Problem requirements —
The records below are to be written out again, exactly as they appear.

+---+

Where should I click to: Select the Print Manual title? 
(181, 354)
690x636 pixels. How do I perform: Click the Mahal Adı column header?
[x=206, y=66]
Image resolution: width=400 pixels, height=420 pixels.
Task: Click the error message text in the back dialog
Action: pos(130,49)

+---+

Response area —
Where should I click to: Select the Print Manual title? 
(181, 354)
690x636 pixels. How do I perform: Click the Mahal Adı column header?
[x=206, y=66]
Image resolution: width=400 pixels, height=420 pixels.
Task: Click the error message text in the back dialog
Action: pos(130,49)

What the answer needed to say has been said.